A: Yes, it really is. I don’t want some mom whose son may have recently died to see the Commander-in-Chief playing golf. I feel I owe it to the families to be as—to be in solidarity as best as I can with them. And I think playing golf during a war just sends the wrong signal.
And here's Boyer:
Olbermann suddenly had another sensation, unrelated to neurology—a feeling, he later recalled, that was “like being hit by lightning.” He sat down at his computer and began to write. After an hour, he had the first draft of a lacerating indictment of Bush, a twelve-minute-long (eighteen pages in teleprompter script) j ’accuse, addressed personally to the President.
“Mr. Bush, at long last, has it not dawned on you that the America you have now created includes ‘cold-blooded killers who will kill people to achieve their political objectives’?” Olbermann wrote. “They are those in—or formerly in—your employ, who may yet be charged some day with war crimes.”
Olbermann turned to Bush’s golf remark, which he called the “final blow to our nation’s solar plexus.” He wrote:
Mr. Bush, I hate to break it to you six and a half years after you yoked this nation and your place in history to the wrong war, in the wrong place, against the wrong people, but the war in Iraq is not about you. . . . It is not, Mr. Bush, about your golf game!

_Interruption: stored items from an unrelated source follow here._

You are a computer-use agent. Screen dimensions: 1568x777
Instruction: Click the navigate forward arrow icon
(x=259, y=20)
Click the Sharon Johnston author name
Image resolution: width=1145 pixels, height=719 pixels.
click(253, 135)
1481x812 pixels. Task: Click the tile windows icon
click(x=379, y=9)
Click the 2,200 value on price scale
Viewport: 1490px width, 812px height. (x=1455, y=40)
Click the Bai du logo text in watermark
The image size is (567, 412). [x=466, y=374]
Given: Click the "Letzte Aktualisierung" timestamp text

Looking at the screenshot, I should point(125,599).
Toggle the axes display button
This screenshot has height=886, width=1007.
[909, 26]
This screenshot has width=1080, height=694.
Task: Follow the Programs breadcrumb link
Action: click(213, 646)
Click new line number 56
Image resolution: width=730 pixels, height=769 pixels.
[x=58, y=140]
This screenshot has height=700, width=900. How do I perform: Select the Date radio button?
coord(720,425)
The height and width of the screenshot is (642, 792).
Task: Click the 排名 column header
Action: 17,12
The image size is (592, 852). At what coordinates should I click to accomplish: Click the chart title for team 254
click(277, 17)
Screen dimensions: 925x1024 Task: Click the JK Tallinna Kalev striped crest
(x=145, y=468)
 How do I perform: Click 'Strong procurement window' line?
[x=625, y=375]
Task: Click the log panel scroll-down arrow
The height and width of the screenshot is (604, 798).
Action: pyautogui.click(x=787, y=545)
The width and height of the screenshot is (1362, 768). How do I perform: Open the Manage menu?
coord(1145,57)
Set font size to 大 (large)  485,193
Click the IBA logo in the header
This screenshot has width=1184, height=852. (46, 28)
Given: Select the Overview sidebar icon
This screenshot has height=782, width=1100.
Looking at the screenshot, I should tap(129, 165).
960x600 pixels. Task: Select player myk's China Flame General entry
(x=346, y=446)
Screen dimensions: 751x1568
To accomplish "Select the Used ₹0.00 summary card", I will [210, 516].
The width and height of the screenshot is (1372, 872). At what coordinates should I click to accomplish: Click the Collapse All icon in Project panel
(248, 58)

Oh, how quickly we forget! Just four years ago, in fact, Michael Moore's Farenheit 9/11 arrived in theatres, and one of the big scenes featured--you guessed it--Bush playing golf. The president is asked a question about terrorism, he responds by saying that all countries must unite against evil, and then he pauses before saying, "Now watch this drive." Moments later he tees off. This was of course supposed to prove that Bush does not take terrorism seriously, or is an idiot, or God knows what. But now Bush has sworn off golf, which apparently also proves that he is cruel and uncaring. And something tells me the same people who nodded vigorously at Moore's movie are now nodding vigorously at Olbermann's monologues. Terrific.